Well, this year came around and I was left with the dilemma. About my biggest joy in life is to see grandkids smiling and excited on Christmas. How would I get around this agreement? Well, I decided to get more than one thing, put it in a box for each kid and they would just open one box. It actually was scaled way back from last year, even though I don't think we went extremely overboard last year, either.

If only DS was not at my house when they opened it, it probably would have worked. But once again he was furious. GS's box had something like three toy vehicles sets (he loves semis with trailers and there is something on the trailer, like tractors or cars). It also had a hotwheels track toy ($10 gift) and two hotwheels vehicles.

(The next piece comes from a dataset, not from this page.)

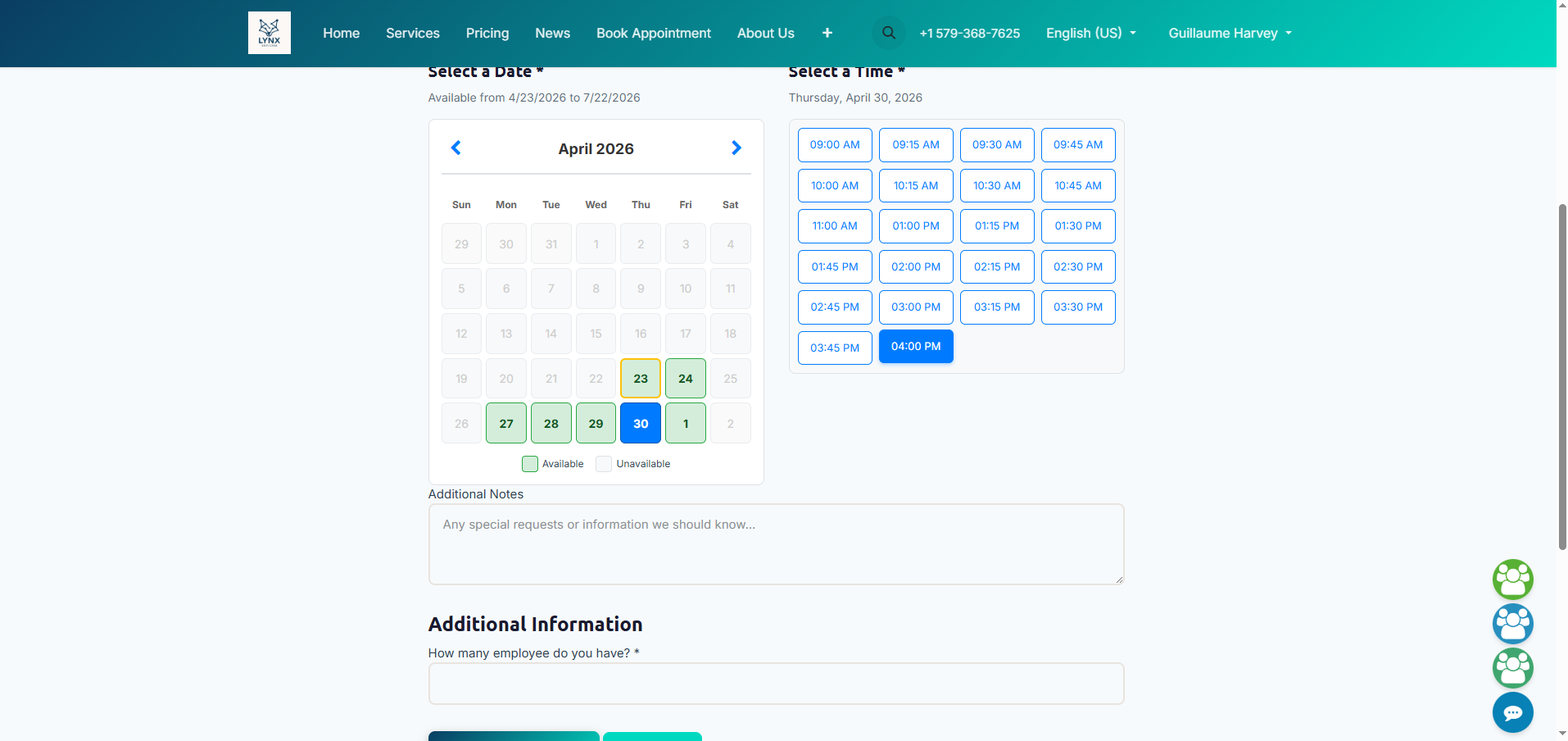
Task: Open the Services menu item
Action: [413, 33]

GS asked for "all of the descendants dolls" and some My Little Pony things. I was able to find 8 different Descendants dolls (they are the size of Barbie Dolls). That is certainly not all the characters from the movies but yes I knew she would love them. One package had four of these dolls in the package and that was how it was sold. Another package had two, and the other two were ordered as individual dolls to make 8 all together. I also got her a $3.00 set of generic dollar store "little ponies."

Well, DS was furious and ruined Christmas over this but of course in his mind it was me who ruined Christmas. His exact words were that I "did not follow the rules" and he was going to make the kids pick one gift from the box and they had to give the rest to charity. Of course they started to bawl and I tried to reason with him but there was no reasoning. He took the kids and left before eating. All I could think of is the grandkids and I wishing I had followed his "rules" to avoid this. But somehow it does not stop my anger at him and my heartache for the grandkids. In the heat of my anger I told him I'd never forgive him. But the truth is that I have forgiven him for worse and I love my son even though a lot of the time I don't like him. I called him and told him to come back have the kids pick their 1 toy and go ahead and give the rest to charity. He actually came back and did just that and stayed and ate with us and said "I love you Mom" and hugged me. Inside I just wanted to scream at him, still. I guess the reason I'm writing this now is I want somewhere to vent.

Next year of course I will "follow the rules." Of course this is far more complex than I can really express here, but he knows that I know if I don't "follow his rules" he has the power to keep those kids away from me and he will do so, rather than put their needs and wishes before his own need to be 100% in control of everything. I'm not looking for advice, really, just want to vent. I already know what I have to do and that is comply with my DS's rules. Incidently his ex wife does indulge the kids. She has no money either but signs up for Toys for Tots and they get far more from that alone than what I got the grandkids. Just sayin' Believe me if he could still exert any power over his x wife's decisions on what to get the kids, he would do so.